Dans une courte préface, M. A. Barbier explique l’intention, de son œuvre. « Les poètes anciens, dit-il, épiques ou lyriques, tels qu’Homère, Hésiode, Alcée et Pindare, et les auteurs dramatiques, tels qu’Eschyle et Sophocle, Aristophane et Ménandre, n’ont donné aucune place au moi dans leur œuvre. Ils se sont effacés complètement derrière leur sujet, et ont chanté, sans s’y mêler en rien, les dieux et les héros, la nature des choses, l’agriculture, les mystères religieux, les gloires de la patrie, ou stigmatisé les ridicules et les vices de leurs concitoyens.
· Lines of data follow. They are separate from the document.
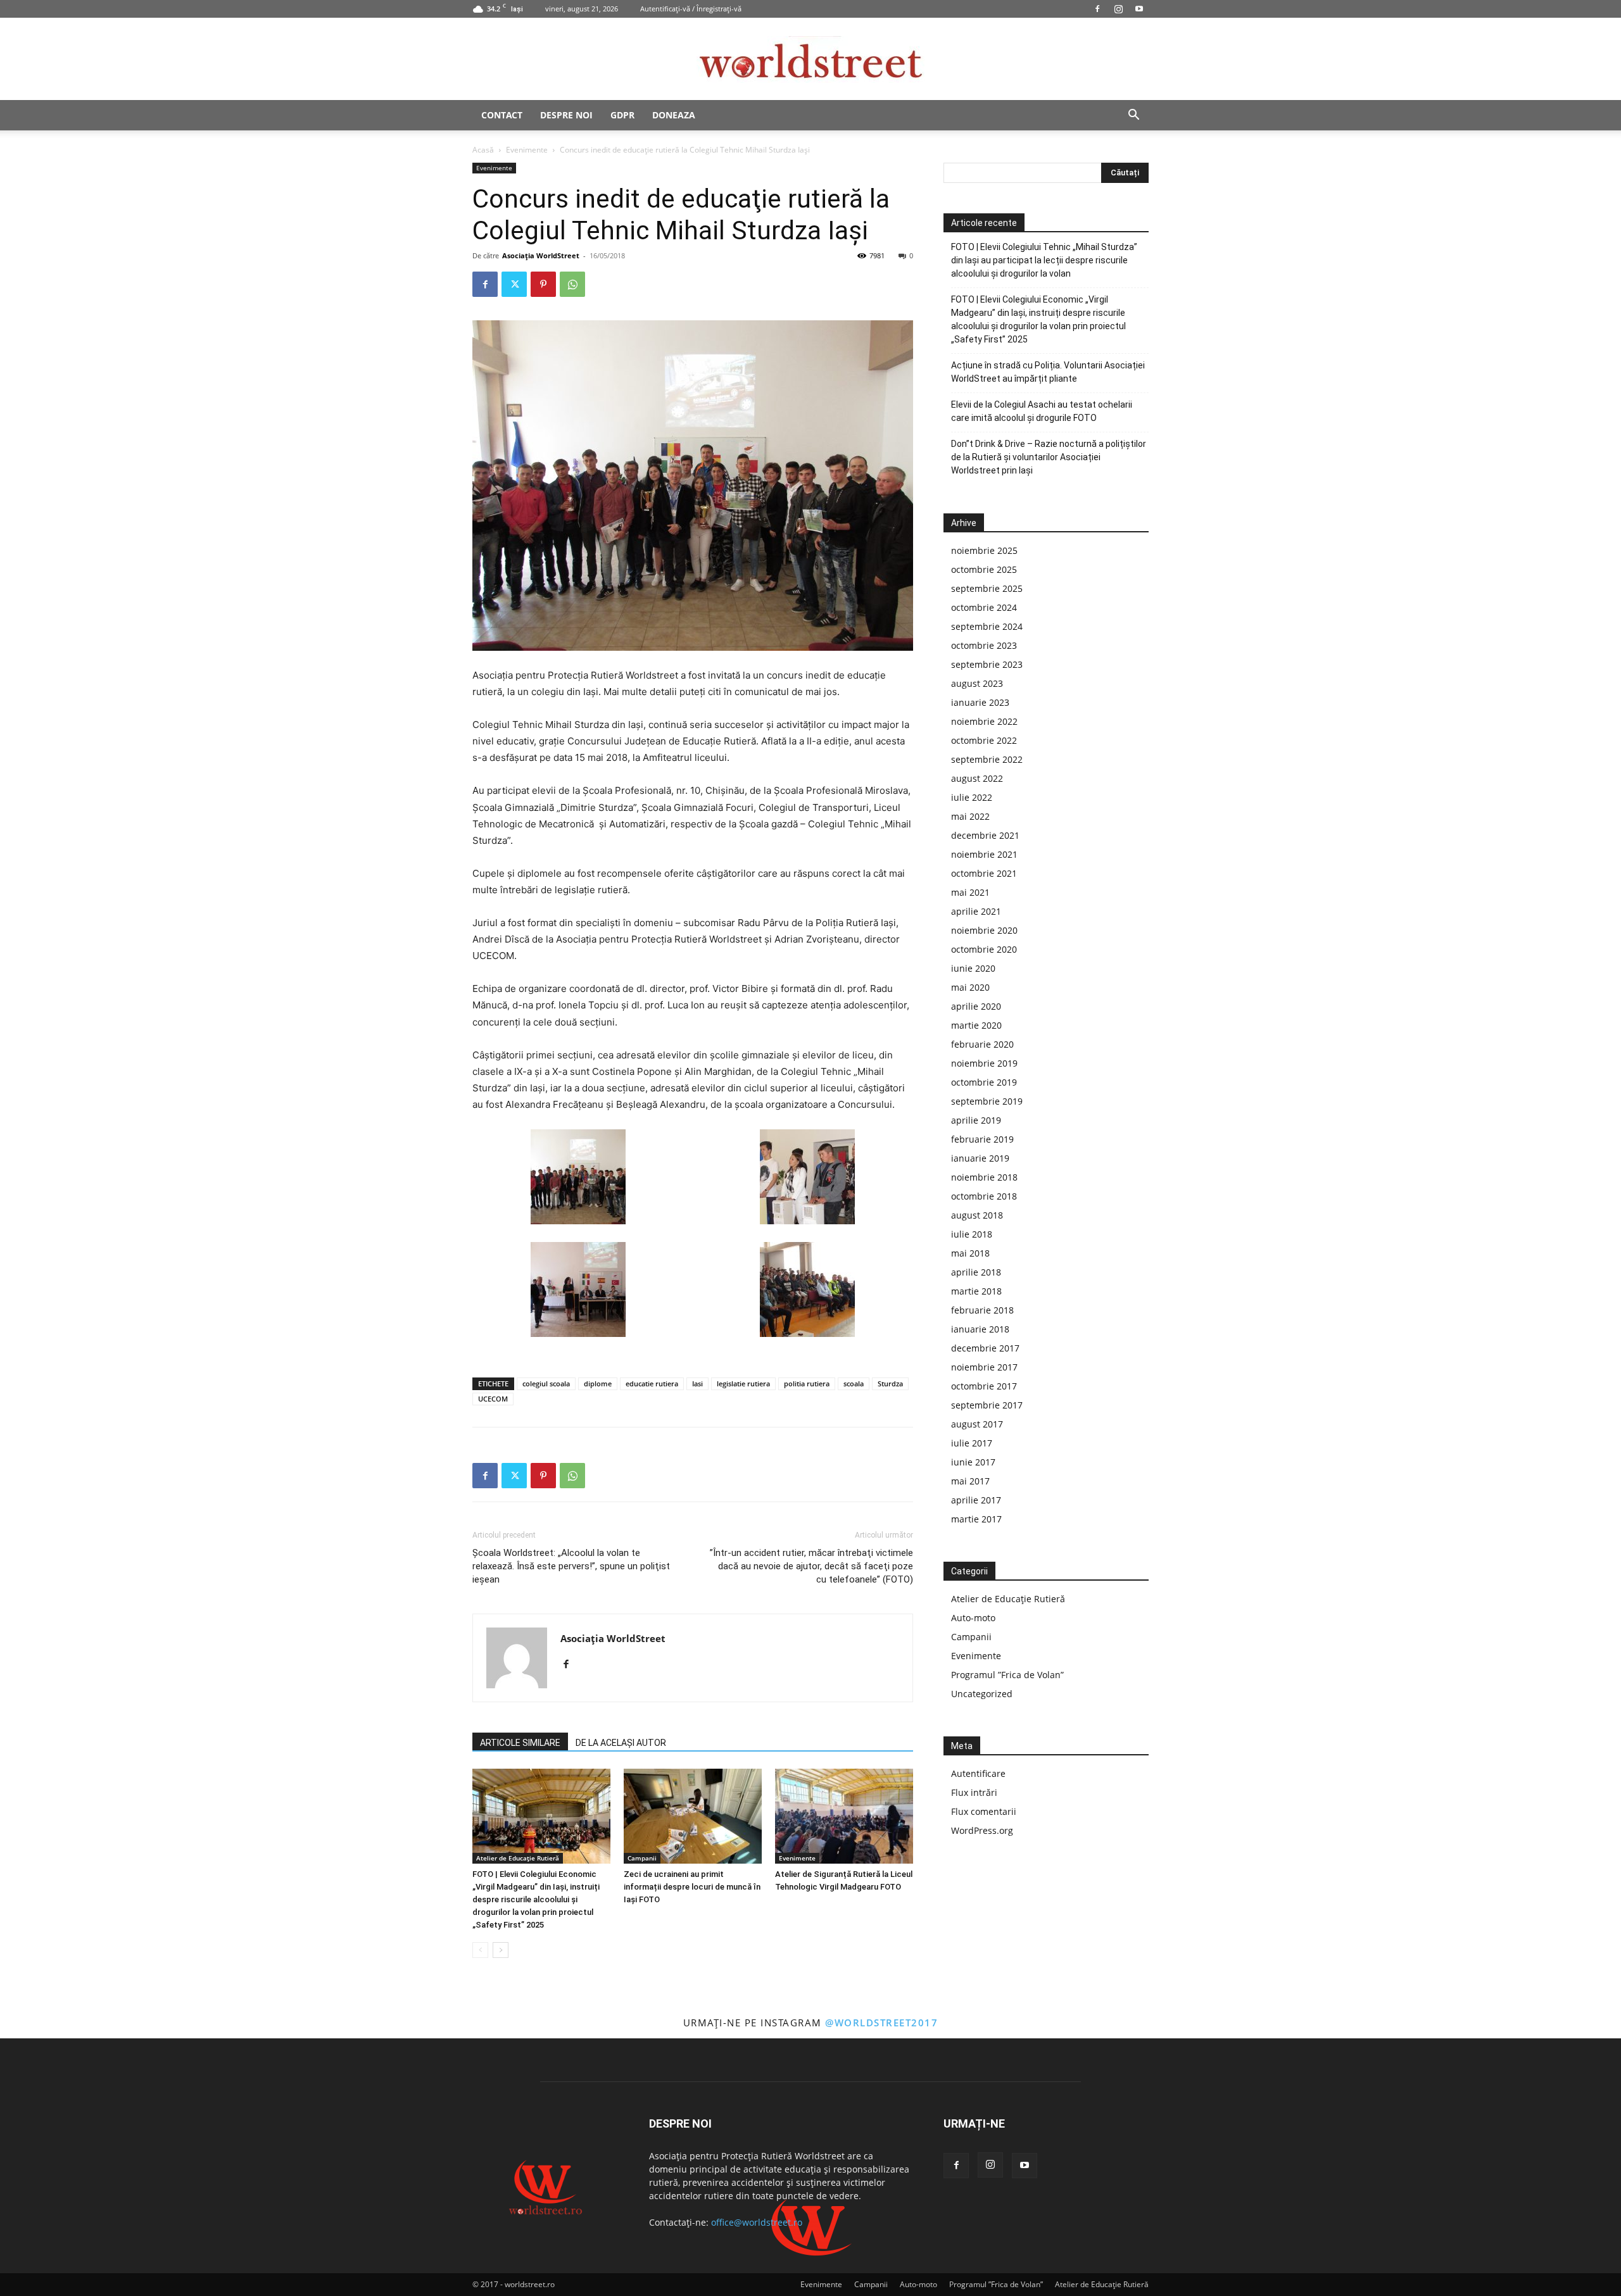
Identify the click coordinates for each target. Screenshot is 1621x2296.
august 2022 (977, 778)
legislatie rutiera (743, 1383)
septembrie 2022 (987, 759)
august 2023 (977, 683)
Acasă (483, 149)
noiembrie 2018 (984, 1177)
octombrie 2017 (984, 1386)
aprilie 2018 (976, 1272)
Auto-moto (973, 1618)
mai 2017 (970, 1481)
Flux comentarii (983, 1811)
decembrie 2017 (985, 1348)
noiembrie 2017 (984, 1367)
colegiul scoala (546, 1383)
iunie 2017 (973, 1462)
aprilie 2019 (976, 1120)
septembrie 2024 (987, 626)
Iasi (697, 1383)
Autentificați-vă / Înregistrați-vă (690, 8)
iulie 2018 (971, 1234)
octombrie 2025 (984, 569)
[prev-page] (480, 1950)
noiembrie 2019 (984, 1063)
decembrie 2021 (985, 835)
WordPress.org (982, 1830)
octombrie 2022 (984, 740)
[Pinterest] (543, 284)
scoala (853, 1383)
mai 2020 (970, 987)
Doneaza (673, 115)
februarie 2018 (982, 1310)
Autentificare (978, 1773)
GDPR (622, 115)
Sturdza (890, 1383)
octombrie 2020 (984, 949)
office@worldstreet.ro (756, 2222)
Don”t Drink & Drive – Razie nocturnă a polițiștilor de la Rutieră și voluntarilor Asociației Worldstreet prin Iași (1048, 457)
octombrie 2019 (984, 1082)
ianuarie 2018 (980, 1329)
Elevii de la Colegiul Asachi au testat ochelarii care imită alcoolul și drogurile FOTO (1041, 411)
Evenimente (527, 149)
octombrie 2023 (984, 645)
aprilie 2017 (976, 1500)
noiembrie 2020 (984, 930)
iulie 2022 (971, 797)
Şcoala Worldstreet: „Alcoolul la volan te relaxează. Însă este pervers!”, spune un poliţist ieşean (571, 1566)
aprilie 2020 (976, 1006)
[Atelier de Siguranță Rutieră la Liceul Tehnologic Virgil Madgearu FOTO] (844, 1816)
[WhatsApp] (572, 284)
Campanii (642, 1858)
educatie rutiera (652, 1383)
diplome (598, 1383)
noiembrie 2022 (984, 721)
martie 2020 (976, 1025)
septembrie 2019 (987, 1101)
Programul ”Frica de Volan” (1007, 1675)
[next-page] (500, 1950)
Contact (501, 115)
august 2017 (977, 1424)
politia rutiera (806, 1383)
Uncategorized (981, 1694)
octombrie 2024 (984, 607)
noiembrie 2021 (984, 854)
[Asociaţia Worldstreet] (810, 59)
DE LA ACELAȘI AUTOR (621, 1743)
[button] (1133, 116)
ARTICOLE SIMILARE (520, 1743)
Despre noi (566, 115)
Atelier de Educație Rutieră (517, 1858)
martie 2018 (976, 1291)
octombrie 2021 (984, 873)
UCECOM (493, 1398)
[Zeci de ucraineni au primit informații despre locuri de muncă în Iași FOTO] (693, 1816)
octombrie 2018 (984, 1196)
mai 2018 (970, 1253)
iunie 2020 (973, 968)
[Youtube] (1139, 9)
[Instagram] (1118, 9)
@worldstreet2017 (881, 2022)
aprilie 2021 (976, 911)
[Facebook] (1097, 9)
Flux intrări (974, 1792)
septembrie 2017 (987, 1405)
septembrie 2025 (987, 588)
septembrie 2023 (987, 664)
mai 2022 (970, 816)
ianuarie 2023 (980, 702)
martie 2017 (976, 1519)
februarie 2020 (982, 1044)
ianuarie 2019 (980, 1158)
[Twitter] (514, 284)
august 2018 (977, 1215)
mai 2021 (970, 892)
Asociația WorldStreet (540, 255)
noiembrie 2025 (984, 550)
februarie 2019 (982, 1139)
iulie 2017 (971, 1443)
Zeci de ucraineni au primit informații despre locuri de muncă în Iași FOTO (692, 1886)
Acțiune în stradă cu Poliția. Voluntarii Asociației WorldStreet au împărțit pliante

La poésie individuelle est de création plus moderne, et l’on doit l’attribuer au jeu plus important de la conscience, à la réflexion profonde, à l’examen de soi-même inspiré aux hommes par le christianisme. » Cela est vrai sans doute ; mais la conséquence que M. A. Barbier en tire ne nous paraît pas juste. Chaque chose a son temps ; nous croyons que celui des épopées, des théogonies et des géorgiques est passé. Les généralités ont été traitées mille fois, et n’offrent plus rien de neuf. D’ailleurs, nous n’avons plus grand’ foi aux dieux ni aux héros ; l’agriculture n’intéresse que les fermes modèles, et les poésies religieuses ne nous plaisent que par les peintures de l’ame humaine et des souffrances intimes qui s’y trouvent jointes. Des vers orthodoxes et purement dogmatiques nous ennuieraient fort.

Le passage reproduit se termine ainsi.